5. God's Promised Land:
God created the land of Eden, which pointed to Canaan in Palestine. God created Adam in the land of Eden. When the man and his wife sinned, God expelled them from Eden (3:24; See Gen. 3). Centuries later, Abraham’s descendants migrated from Canaan due to a terrible famine to the land of Egypt (Gen. 12; See Gen. 37-50). Four hundred years later, the Egyptians forced Abraham’s descendants into hard servitude (See Ex. 2ff). God delivered His people with a mighty hand from their Egyptian masters (See Ex. 5-12). He would bring them to the next “Eden,” the Land of Canaan that He swore covenantally to give Abraham (Gen. 15:18-21). These two previous lands pointed to the final Canaan, New Jerusalem (See Heb. 11:13-16; Rev. 21). God’s elect will dwell and reign with Christ Jesus forever (Rev. 22:5), fulfilling the first Adam’s lost royal mediatorial role.
God sent His mediator par excellence, Jesus, to lead the second exodus.
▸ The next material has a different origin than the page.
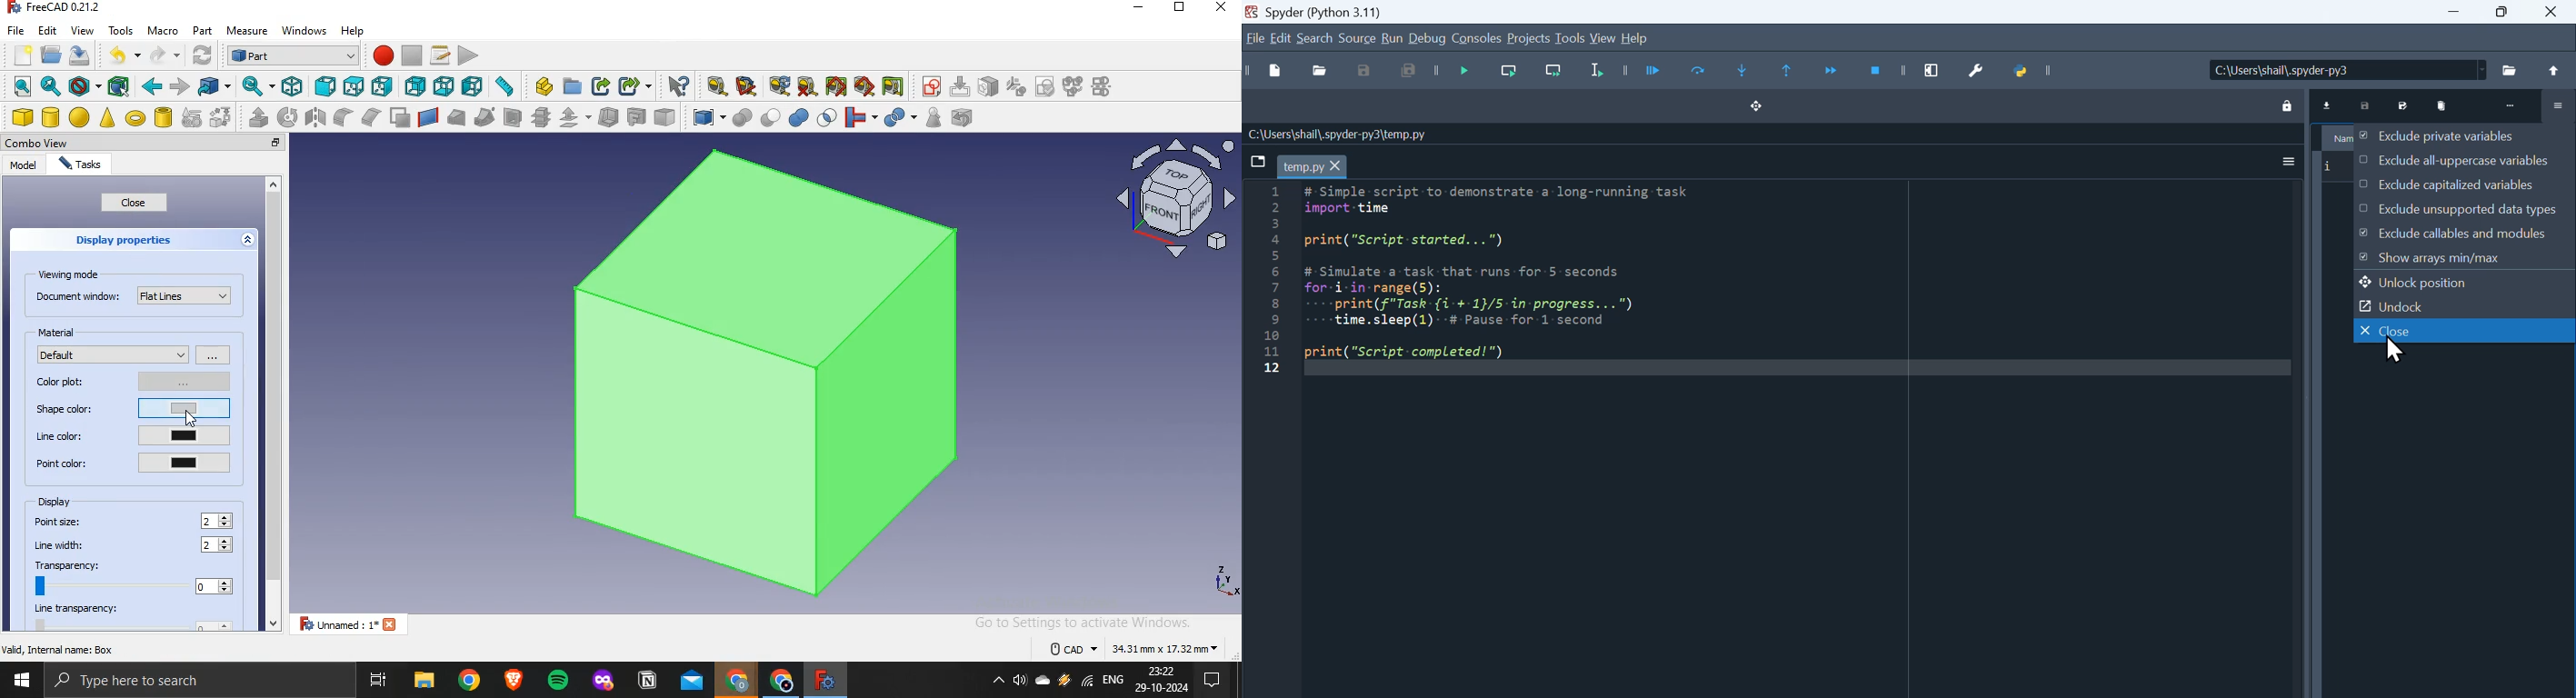  I want to click on wifi, so click(1087, 683).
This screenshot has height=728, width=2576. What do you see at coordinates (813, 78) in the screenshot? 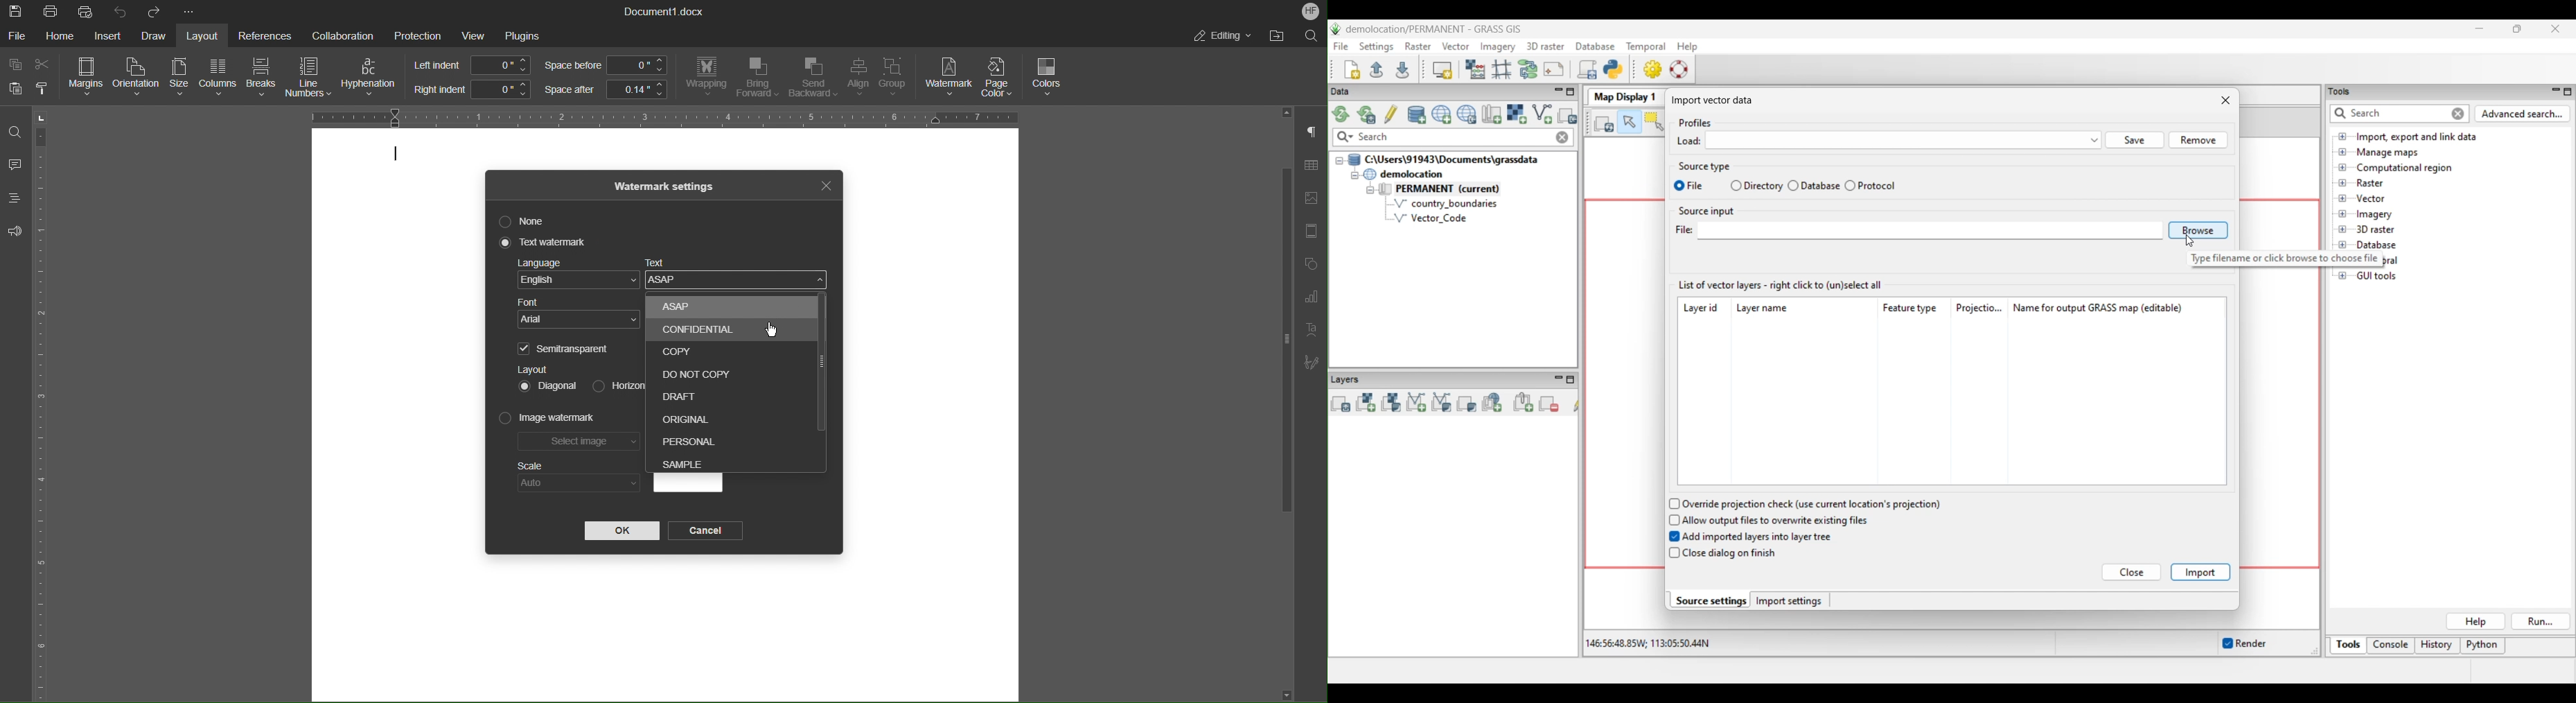
I see `Send Backward` at bounding box center [813, 78].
Unlike Moses, Jesus alone frees us from our bondage to sin, Satan, the world’s vanity, various lusts and pride, and finally, death itself.
The Five Golden Cables connect to our worst trials and our best days. It is crucial to understand that each of these cables or themes hovers in the background of everything God involves us, good and bad. God joins every situation in our lives to these cables, which means they are intimately joined to the purposes of the Person and work of Christ.